To unlock their full potential, each GCC country has rolled out a national tourism strategy aiming to attract investment and boost arrival figures. Launched in 2019, Saudi Arabia’s National Tourism Strategy is an integral part of its broader Saudi Vision 2030 reform agenda and looks to increase the number of domestic and international tourists to 100m a year by 2030, create 1.6m jobs and bolster the sector’s contribution to GDP to 10% by 2030, up from 4% as the end of 2022. Although a late entrant to the industry – it started offering foreign tourist visas in 2019 – the Kingdom is investing an estimated $133bn in transport projects to improve connectivity.
Meanwhile, the Public Investment Fund, Saudi Arabia’s $600bn sovereign wealth fund and diversification engine, is spearheading a number of mega-projects, including luxury resorts along the Red Sea and the $500bn futuristic mega-city NEOM.
Although already a top destination for travellers in the GCC, the UAE has sought to future-proof its tourism sector with the launch of the UAE Tourism Strategy 2031. The strategy is part of Projects of the 50, a 50-year programme to secure the country’s competitiveness in the high-value industries of the future.
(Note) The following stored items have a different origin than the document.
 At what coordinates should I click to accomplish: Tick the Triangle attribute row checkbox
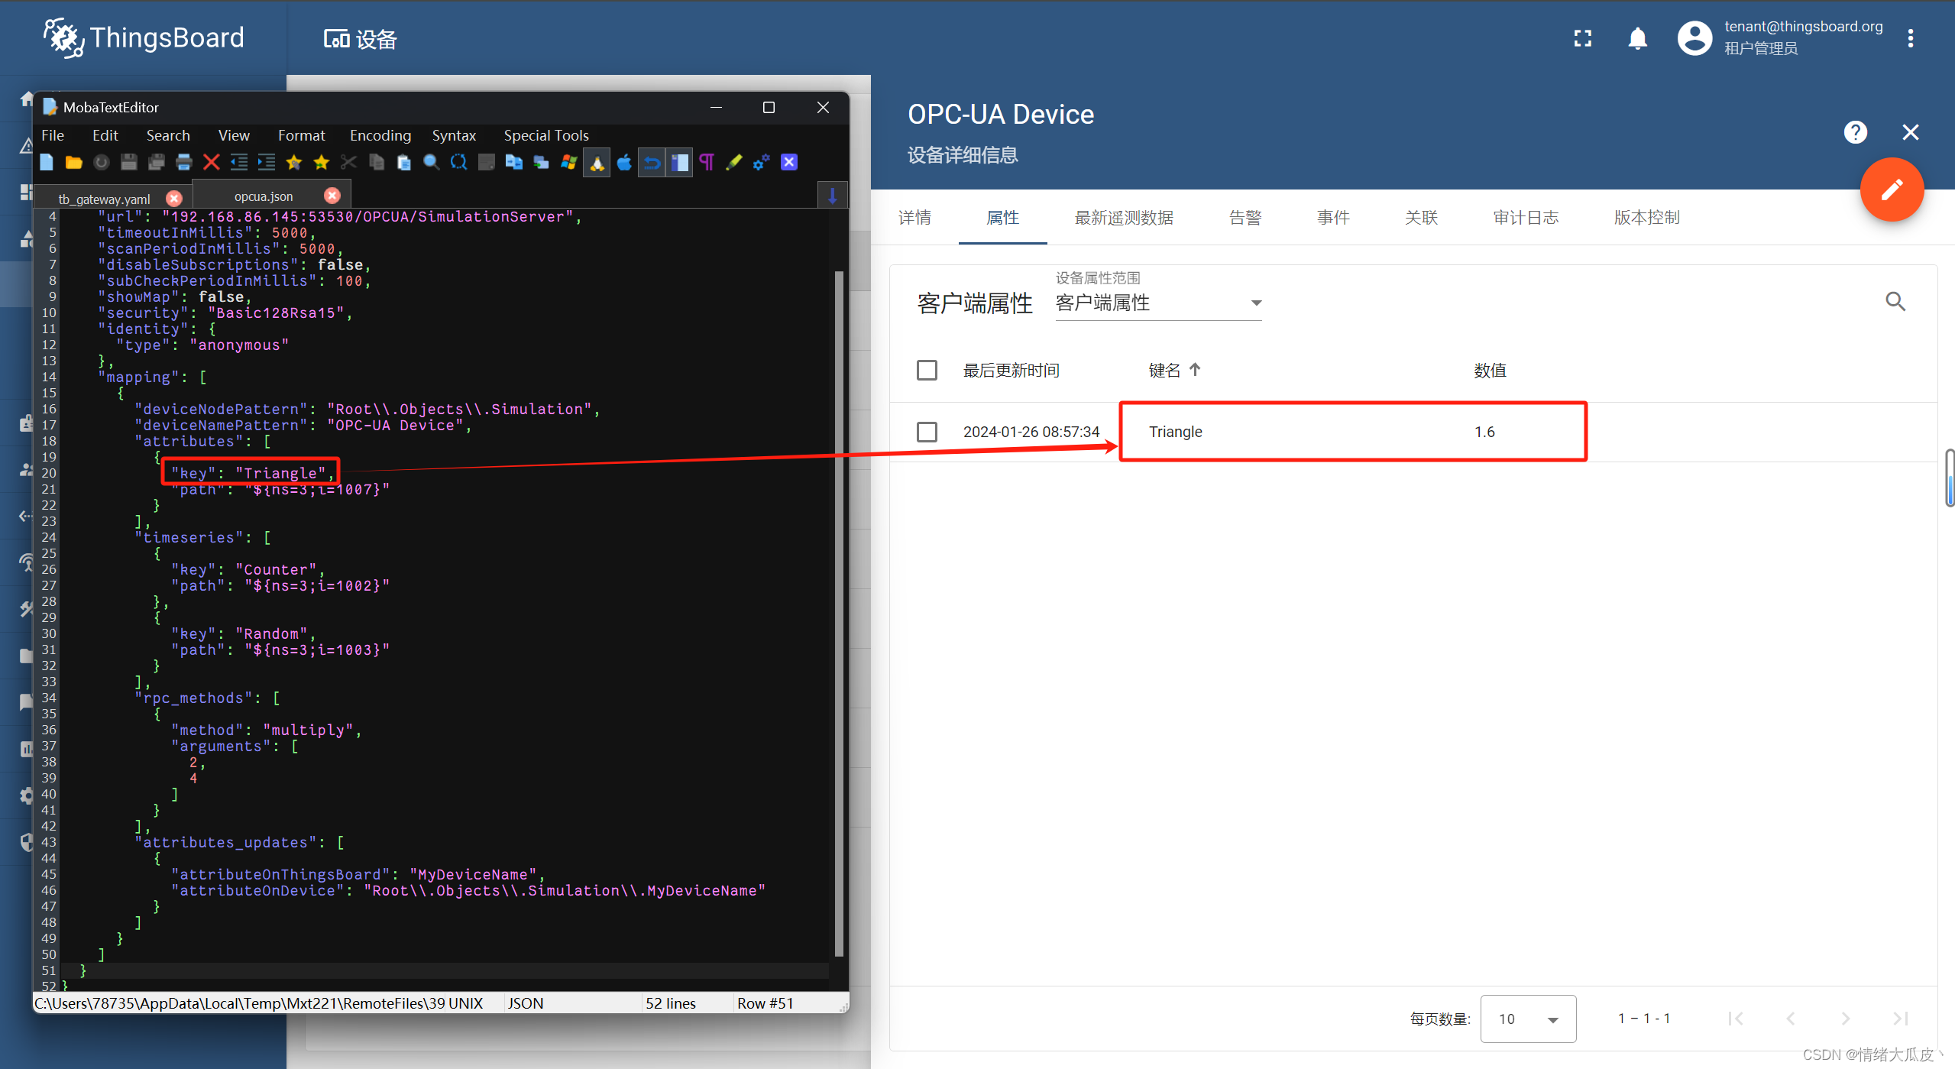pyautogui.click(x=927, y=432)
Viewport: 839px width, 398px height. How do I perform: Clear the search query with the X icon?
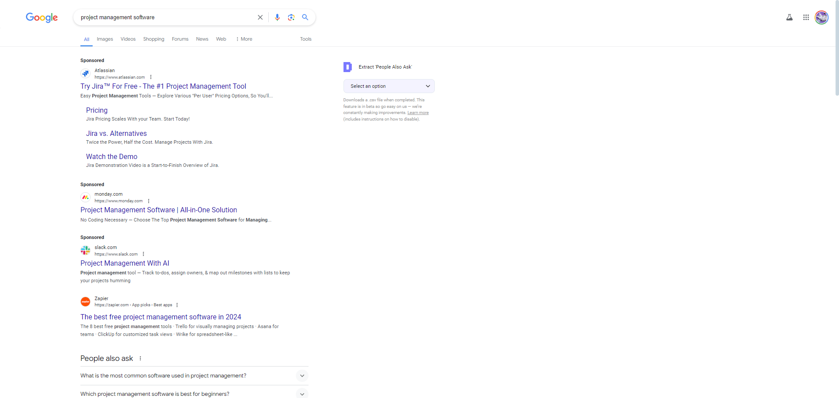(260, 17)
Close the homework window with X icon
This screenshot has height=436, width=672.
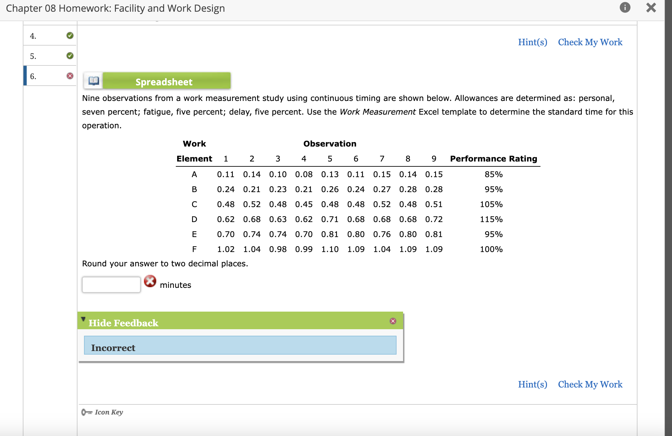[x=651, y=7]

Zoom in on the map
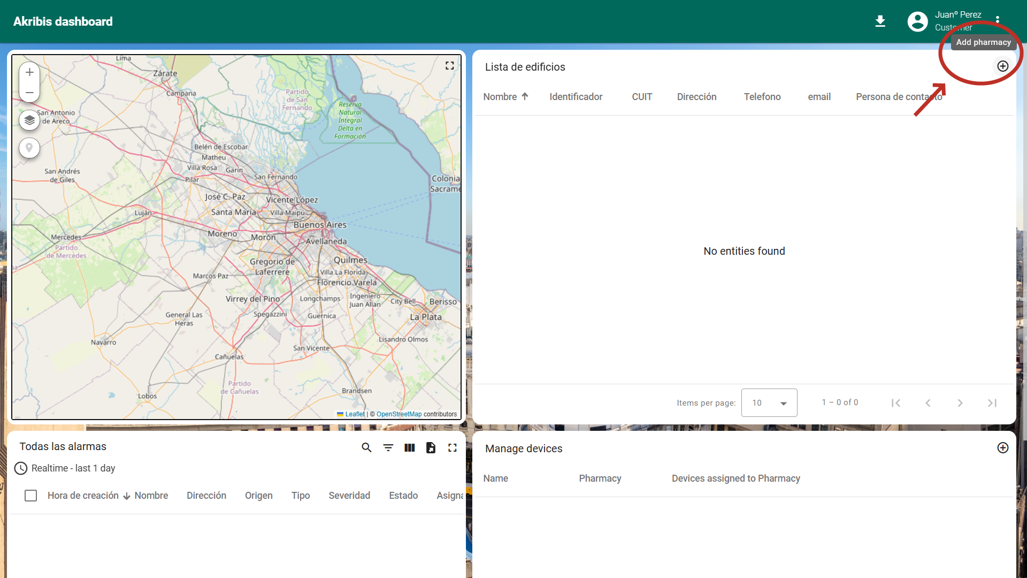point(29,72)
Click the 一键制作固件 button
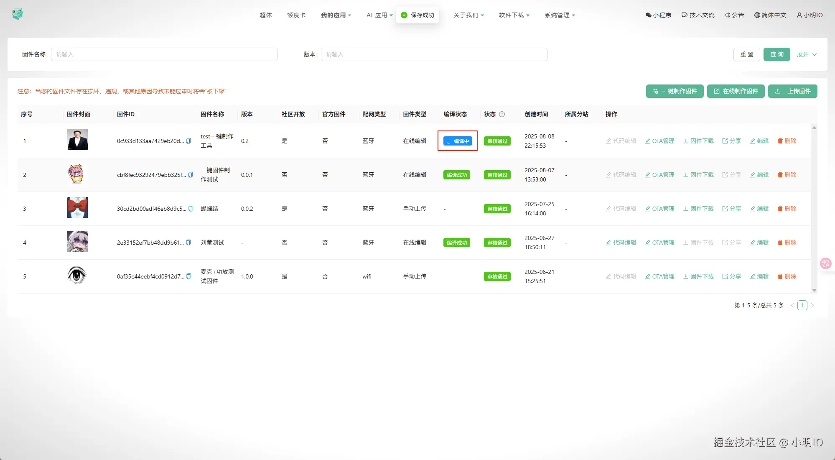The height and width of the screenshot is (460, 835). point(675,91)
With Dubai targeting 25m visitors annually by the year 2025 and Abu Dhabi 30m by 2030, the strategy seeks to raise the tourism sector’s contribution to GDP to $122.6bn, generating an average annual increase of $7.4bn; attracting up to $27.2bn in tourism investment; and welcoming 40m hotel guests across the country by 2031. The UAE also launched 25 projects that look to strengthen its national tourism ecosystem by developing specialised tourism projects, building tourism capabilities and increasing investment in all related sectors.
Oman’s tourism strategy focuses on luxury, nature and adventure offerings, with the aim of welcoming 11.7m overseas visitors annually by 2040, up from 2.9m in 2022.
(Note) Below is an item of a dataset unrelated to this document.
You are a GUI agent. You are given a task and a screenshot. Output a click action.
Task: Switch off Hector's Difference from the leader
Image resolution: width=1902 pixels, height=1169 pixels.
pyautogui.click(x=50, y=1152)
By hosting the Global Travel Week Middle East in March 2022, the sultanate’s Ministry of Heritage and Tourism sought to promote Oman as a niche tourist destination – with an emphasis on luxury products and adventure offerings – to key source markets, particularly in Europe and India. Seeking cross-border partnerships, the Oman Tourism Development Company announced a deal with Dubai’s Diamond Developers in March 2022 for the development of the first phase of the Yiti Integrated Tourism Development, a large-scale sustainable project.
Similarly, Bahrain is rolling out its Tourism Strategy 2022-26, which looks to attract 14.1m tourists per year, increase average daily visitor expenditure to $198 and raise tourists’ average stay to 3.5 days by the end of this period, tourism revenue hit $4bn and arrivals reached 9.9m in 2022 – 17% above the target of 8.3m for the year.
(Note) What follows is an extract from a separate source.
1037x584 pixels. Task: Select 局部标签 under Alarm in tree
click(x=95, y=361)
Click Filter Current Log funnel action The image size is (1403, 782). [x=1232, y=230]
Building on the $220bn invested in a large portfolio of hotels and entertainment infrastructure to host the 2022 FIFA World Cup in November and December of that year, Qatar launched a global multimedia promotional campaign targeting 17 source markets to raise awareness about its attractions.
Qatar has set a target of increasing tourism’s contribution to GDP to 10% by 2030 and attracting 6m visitors annually. To this end, Qatar launched a two-year World Class Chefs project, hosting chefs from around the world to nurture the local culinary scene and explore investment opportunities.
Albeit a smaller player, Kuwait’s Touristic Enterprises Company, the government-owned agency tasked with tourism development, announced redevelopment plans for 11 projects in 2021, ranging from waterfront marinas to recreational parks, following a capital increase approval of KD250m ($822.8m) by the Kuwait Investment Authority. These activities are anticipated to drive more tourism to the region, create more employment opportunities in the sector and boost the country’s economy.